5:1 わたしは歌おう、わたしの愛する者のために/そのぶどう畑の愛の歌を。わたしの愛する者は、肥沃な丘に/ぶどう畑を持っていた。
5:2 よく耕して石を除き、良いぶどうを植えた。その真ん中に見張りの塔を立て、酒ぶねを掘り/良いぶどうが実るのを待った。しかし、実ったのは酸っぱいぶどうであった。
5:3 さあ、エルサレムに住む人、ユダの人よ/わたしとわたしのぶどう畑の間を裁いてみよ。

新約聖書:マルコによる福音書 12章1-12節 (新約聖書85ページ)

12:1 イエスは、たとえで彼らに話し始められた。「ある人がぶどう園を作り、垣を巡らし、搾り場を掘り、見張りのやぐらを立て、これを農夫たちに貸して旅に出た。
12:2 収穫の時になったので、ぶどう園の収穫を受け取るために、僕を農夫たちのところへ送った。
12:3 だが、農夫たちは、この僕を捕まえて袋だたきにし、何も持たせないで帰した。
12:4 そこでまた、他の僕を送ったが、農夫たちはその頭を殴り、侮辱した。
12:5 更に、もう一人を送ったが、今度は殺した。

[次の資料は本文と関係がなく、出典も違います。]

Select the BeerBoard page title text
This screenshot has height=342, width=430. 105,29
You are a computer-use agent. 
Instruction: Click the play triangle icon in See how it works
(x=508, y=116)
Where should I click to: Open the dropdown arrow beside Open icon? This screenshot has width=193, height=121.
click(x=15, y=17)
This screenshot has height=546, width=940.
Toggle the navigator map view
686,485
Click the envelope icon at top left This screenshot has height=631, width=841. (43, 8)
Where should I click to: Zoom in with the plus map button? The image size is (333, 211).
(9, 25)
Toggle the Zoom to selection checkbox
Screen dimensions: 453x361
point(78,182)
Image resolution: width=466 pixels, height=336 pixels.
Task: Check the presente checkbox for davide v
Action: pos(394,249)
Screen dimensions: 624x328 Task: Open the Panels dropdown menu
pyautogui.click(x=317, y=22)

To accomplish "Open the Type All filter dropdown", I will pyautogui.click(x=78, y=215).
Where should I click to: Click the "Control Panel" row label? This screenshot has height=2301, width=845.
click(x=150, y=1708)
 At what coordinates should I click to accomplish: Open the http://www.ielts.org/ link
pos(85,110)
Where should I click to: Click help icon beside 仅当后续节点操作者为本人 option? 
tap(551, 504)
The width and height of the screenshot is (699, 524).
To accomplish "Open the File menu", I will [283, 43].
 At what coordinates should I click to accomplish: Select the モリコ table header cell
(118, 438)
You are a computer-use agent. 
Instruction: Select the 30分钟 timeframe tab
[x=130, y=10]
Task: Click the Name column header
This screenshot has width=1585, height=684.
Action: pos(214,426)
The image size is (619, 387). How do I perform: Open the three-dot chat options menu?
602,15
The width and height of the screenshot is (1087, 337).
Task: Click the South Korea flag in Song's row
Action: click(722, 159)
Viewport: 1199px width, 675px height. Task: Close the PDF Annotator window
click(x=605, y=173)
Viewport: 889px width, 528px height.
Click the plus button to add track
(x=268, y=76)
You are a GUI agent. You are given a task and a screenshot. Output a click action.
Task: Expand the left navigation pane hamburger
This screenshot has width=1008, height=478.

そのほかに多くの僕を送ったが、ある者は殴られ、ある者は殺された。
12:6 まだ一人、愛する息子がいた。『わたしの息子なら敬ってくれるだろう』と言って、最後に息子を送った。
12:7 農夫たちは話し合った。『これは跡取りだ。さあ、殺してしまおう。そうすれば、相続財産は我々のものになる。』
12:8 そして、息子を捕まえて殺し、ぶどう園の外にほうり出してしまった。
12:9 さて、このぶどう園の主人は、どうするだろうか。戻って来て農夫たちを殺し、ぶどう園をほかの人たちに与えるにちがいない。
12:10 聖書にこう書いてあるのを読んだことがないのか。『家を建てる者の捨てた石、/これが隅の親石となった。
12:11 これは、主がなさったことで、/わたしたちの目には不思議に見える。』」
12:12 彼らは、イエスが自分たちに当てつけてこのたとえを話

《説教》『さばき』

今日から、4月17日のイースターに向かって「受難節」に入ります。本日の聖書箇所は主イエスが語られた「譬え」です。「譬え」とは、普通、分かり難いことを分かり易くするための表現方法です。「例えば…」と言って、分かり易い身近な出来事に置き換えて、単純化したりします。このような「譬え」を明るい喩えと書いて「明喩」と言います。それに対し、問題が多岐にわたり、よく考えなければならないものを隠れた喩えと書いて「隠喩」と言います。聖書で主イエスは、「譬え」を大変よく用いられます。マルコによる福音書4章11節以下には主イエスが、「すべてが“たとえ”で示される。」とまで記されています。主イエスが語られた多くの「譬え」は「隠喩」と言われる難しいものもありますが、ここに理解しやすくとあるように、本日の「譬え」は、珍しく分かりやすい話です。何故なら、極めて具体的であり、また身近なものであったからです。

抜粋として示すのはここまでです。